Dieser bizarre Vorfall, der damals von mehreren Medien berichtet wurde, ist zu einer Art Legende in der Boxwelt geworden. Während nicht klar ist, was Tyson genau zu diesem Angebot motivierte, spekulieren einige, er sei einfach die Nase voll davon, den Gorilla die anderen Tiere schikanieren zu sehen. Andere vermuten, er habe nach seiner Pensionierung vom Boxen nach einer neuen Herausforderung gesucht.
Unabhängig von der Motivation dahinter ist klar, dass Tysons Angebot vom Tierpfleger nicht ernst genommen wurde. Es ist höchst unwahrscheinlich, dass jemand zugestimmt hätte, einen Gorillacage zu öffnen und einer Person, selbst einem Schwergewichts‑Champion, zu erlauben, das Tier zu betreten und zu schlagen. Ein solcher Schritt wäre extrem gefährlich und unverantwortlich gewesen und hätte sowohl den Menschen als auch den Gorilla in Gefahr gebracht.

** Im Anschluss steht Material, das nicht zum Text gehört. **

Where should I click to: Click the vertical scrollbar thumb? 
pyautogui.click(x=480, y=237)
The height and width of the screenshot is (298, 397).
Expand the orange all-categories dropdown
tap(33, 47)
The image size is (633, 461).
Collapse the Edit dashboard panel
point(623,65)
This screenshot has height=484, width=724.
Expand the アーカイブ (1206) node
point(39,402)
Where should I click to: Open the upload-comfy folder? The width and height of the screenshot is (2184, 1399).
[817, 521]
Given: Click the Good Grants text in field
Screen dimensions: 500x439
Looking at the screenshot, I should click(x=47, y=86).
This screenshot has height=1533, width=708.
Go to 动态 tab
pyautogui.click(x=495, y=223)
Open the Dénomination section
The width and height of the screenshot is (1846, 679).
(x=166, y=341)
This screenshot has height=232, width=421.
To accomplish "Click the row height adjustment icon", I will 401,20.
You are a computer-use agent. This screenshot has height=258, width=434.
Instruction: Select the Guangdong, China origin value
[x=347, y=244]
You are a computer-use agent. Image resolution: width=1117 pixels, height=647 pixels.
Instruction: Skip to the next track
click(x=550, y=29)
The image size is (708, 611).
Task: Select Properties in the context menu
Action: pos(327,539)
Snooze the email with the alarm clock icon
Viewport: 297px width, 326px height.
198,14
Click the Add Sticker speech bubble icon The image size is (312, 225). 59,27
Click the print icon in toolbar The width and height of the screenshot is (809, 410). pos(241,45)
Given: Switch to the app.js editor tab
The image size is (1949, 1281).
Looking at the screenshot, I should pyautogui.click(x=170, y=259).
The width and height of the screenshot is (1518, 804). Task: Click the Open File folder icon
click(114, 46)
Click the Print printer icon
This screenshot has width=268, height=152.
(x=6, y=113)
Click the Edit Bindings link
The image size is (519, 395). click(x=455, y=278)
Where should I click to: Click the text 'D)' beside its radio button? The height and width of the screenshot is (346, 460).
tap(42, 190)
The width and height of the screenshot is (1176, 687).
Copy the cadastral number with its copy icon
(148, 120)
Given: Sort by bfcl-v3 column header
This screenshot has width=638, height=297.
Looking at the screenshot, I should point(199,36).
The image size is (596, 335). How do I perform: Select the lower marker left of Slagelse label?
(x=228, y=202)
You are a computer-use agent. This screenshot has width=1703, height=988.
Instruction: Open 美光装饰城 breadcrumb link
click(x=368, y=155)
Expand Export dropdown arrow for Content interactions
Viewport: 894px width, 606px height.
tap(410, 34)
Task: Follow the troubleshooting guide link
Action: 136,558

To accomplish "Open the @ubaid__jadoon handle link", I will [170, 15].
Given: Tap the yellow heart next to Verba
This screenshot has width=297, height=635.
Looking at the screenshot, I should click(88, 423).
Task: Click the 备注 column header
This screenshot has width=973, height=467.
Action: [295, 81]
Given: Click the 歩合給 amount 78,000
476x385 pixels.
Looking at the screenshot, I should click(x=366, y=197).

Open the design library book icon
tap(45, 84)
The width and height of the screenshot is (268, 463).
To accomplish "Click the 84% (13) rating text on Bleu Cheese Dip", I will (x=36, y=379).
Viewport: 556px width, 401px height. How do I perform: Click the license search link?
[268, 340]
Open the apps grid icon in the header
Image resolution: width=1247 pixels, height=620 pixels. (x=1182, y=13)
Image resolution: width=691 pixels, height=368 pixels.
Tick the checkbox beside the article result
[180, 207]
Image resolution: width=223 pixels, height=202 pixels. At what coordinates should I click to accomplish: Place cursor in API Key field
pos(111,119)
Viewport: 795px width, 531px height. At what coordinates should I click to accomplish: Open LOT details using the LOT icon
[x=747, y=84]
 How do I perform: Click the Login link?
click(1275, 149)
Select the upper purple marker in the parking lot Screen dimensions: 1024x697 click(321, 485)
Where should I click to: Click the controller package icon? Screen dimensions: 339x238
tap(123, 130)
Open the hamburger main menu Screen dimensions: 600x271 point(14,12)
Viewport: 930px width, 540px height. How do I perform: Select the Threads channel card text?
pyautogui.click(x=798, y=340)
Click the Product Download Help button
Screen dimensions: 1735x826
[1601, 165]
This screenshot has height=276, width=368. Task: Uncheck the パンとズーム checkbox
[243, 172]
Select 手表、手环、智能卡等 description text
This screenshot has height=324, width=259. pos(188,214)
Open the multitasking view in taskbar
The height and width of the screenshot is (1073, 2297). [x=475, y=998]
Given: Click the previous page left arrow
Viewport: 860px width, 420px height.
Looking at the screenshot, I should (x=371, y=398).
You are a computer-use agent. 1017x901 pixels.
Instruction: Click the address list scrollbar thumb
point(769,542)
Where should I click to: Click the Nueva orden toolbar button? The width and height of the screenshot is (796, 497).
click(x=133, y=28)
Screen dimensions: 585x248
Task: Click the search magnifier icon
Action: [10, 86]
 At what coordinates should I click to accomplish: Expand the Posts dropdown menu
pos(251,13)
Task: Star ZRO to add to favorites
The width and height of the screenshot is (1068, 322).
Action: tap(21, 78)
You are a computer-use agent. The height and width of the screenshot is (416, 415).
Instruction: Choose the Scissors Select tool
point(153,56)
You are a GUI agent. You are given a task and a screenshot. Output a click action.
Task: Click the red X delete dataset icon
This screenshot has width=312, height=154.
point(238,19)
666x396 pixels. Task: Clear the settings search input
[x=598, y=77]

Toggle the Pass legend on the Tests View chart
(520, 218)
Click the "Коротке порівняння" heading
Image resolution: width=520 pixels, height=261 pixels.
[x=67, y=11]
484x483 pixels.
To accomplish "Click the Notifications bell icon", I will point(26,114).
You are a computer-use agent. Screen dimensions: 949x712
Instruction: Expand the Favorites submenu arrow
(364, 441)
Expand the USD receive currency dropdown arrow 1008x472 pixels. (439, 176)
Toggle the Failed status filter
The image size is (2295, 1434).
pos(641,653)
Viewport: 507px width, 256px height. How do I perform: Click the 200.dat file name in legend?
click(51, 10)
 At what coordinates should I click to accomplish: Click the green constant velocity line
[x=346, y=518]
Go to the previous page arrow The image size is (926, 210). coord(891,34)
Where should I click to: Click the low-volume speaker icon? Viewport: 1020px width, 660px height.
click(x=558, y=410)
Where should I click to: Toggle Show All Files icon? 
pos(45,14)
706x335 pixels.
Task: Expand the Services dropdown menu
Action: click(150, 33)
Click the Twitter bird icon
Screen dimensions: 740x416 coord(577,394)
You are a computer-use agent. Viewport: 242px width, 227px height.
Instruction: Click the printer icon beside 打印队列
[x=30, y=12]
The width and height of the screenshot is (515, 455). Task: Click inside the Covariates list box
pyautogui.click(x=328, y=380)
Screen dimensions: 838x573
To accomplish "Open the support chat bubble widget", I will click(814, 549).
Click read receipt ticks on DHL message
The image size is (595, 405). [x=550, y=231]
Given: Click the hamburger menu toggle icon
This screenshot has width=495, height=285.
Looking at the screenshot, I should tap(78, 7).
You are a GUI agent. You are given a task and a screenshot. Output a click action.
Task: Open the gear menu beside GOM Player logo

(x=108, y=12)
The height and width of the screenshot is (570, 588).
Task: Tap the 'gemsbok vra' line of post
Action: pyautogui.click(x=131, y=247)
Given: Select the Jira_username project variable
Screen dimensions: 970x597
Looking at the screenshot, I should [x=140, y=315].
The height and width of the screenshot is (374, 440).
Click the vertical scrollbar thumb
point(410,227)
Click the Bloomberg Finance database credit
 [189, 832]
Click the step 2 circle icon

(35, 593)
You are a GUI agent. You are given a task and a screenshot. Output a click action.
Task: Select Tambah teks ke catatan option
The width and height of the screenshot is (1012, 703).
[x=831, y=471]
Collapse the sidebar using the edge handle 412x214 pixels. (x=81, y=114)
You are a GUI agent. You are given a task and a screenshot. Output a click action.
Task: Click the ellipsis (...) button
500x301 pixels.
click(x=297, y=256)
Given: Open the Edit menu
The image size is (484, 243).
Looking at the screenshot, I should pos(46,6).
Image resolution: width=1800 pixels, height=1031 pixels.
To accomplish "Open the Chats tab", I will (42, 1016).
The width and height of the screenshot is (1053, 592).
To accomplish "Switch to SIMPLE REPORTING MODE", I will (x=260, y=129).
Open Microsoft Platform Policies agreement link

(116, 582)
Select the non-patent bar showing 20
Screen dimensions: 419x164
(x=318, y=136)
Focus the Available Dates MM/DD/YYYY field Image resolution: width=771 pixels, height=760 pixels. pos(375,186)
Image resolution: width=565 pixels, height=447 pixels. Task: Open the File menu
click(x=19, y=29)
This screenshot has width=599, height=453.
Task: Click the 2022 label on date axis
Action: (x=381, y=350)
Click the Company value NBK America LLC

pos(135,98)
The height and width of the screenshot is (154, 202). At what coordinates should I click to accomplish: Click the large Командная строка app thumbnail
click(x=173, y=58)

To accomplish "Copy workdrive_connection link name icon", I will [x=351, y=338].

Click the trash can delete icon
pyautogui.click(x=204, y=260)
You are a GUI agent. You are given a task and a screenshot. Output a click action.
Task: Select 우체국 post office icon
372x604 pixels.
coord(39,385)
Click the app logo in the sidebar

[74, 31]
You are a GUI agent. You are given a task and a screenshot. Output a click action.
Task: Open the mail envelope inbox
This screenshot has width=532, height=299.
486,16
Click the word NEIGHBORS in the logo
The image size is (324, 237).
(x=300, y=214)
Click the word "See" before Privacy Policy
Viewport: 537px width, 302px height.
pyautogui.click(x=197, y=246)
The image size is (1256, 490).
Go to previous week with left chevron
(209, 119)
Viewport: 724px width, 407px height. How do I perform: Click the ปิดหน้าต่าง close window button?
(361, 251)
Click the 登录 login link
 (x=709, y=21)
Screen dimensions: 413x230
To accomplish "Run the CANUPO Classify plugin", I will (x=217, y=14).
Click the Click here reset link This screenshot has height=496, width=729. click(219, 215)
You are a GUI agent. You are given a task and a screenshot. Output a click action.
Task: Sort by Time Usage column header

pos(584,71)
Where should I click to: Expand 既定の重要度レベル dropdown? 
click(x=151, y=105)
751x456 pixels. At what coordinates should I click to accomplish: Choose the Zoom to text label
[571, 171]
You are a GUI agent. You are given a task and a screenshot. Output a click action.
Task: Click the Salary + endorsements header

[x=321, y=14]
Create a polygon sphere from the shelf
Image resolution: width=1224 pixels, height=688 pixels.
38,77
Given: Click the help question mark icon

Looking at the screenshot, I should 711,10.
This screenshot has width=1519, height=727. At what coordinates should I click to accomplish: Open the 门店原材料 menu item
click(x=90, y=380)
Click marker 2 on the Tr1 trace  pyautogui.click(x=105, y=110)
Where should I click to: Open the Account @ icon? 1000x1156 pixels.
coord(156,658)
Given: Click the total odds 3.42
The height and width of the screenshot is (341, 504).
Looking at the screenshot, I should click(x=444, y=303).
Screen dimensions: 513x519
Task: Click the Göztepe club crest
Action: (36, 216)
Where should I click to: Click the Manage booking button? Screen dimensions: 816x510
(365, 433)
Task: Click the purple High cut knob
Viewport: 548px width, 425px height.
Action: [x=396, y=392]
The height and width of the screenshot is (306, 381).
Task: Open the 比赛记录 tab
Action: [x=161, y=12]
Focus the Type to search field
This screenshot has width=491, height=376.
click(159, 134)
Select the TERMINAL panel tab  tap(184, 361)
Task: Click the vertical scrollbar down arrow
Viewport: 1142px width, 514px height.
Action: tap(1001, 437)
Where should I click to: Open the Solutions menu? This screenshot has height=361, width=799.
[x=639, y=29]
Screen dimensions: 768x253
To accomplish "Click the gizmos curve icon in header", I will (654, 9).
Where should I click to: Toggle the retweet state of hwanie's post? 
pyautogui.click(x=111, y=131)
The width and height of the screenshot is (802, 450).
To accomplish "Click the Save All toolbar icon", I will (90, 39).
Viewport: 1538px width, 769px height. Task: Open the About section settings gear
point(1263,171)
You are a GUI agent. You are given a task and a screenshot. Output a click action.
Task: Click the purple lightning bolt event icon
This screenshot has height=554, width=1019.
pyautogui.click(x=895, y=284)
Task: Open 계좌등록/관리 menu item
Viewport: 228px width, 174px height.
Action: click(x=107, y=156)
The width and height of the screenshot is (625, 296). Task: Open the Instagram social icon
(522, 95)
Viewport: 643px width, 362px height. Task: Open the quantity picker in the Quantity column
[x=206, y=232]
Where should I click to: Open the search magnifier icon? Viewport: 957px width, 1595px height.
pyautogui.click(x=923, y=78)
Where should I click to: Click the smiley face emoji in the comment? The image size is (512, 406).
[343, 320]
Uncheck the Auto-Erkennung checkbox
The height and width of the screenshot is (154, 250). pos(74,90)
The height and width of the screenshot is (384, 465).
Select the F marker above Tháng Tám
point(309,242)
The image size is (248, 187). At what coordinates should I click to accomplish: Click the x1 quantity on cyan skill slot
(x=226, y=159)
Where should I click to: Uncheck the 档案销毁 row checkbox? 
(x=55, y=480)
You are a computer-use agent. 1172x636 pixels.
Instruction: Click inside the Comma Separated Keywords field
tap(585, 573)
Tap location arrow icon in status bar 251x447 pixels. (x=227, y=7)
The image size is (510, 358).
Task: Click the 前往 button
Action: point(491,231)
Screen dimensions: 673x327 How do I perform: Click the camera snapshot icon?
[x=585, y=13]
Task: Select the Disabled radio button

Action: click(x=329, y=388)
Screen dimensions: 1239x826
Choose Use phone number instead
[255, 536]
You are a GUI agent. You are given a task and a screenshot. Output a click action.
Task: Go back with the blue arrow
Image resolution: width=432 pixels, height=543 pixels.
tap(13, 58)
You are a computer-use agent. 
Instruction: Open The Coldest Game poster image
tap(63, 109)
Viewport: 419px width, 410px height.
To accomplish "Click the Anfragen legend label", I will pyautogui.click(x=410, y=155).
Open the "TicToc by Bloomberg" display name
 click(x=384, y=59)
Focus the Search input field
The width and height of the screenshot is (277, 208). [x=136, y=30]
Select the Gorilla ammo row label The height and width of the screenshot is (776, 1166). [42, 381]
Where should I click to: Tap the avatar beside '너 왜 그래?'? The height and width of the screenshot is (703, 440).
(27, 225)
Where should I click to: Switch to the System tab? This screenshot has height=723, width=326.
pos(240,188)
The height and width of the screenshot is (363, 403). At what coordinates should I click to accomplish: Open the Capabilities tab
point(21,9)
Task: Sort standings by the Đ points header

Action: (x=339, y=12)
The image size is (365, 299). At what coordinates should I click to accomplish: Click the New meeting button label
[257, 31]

Am Ende betrat Tyson den Gorillacage nicht und schlug das Tier nicht. Stattdessen verließ er den Zoo und kehrte zu seinem normalen Leben zurück. Auch wenn dieser Vorfall wie eine bizarre und amüsante Anekdote erscheint, erinnert er daran, wie wichtig es ist, die Grenzen zwischen Menschen und Wildtieren zu respektieren.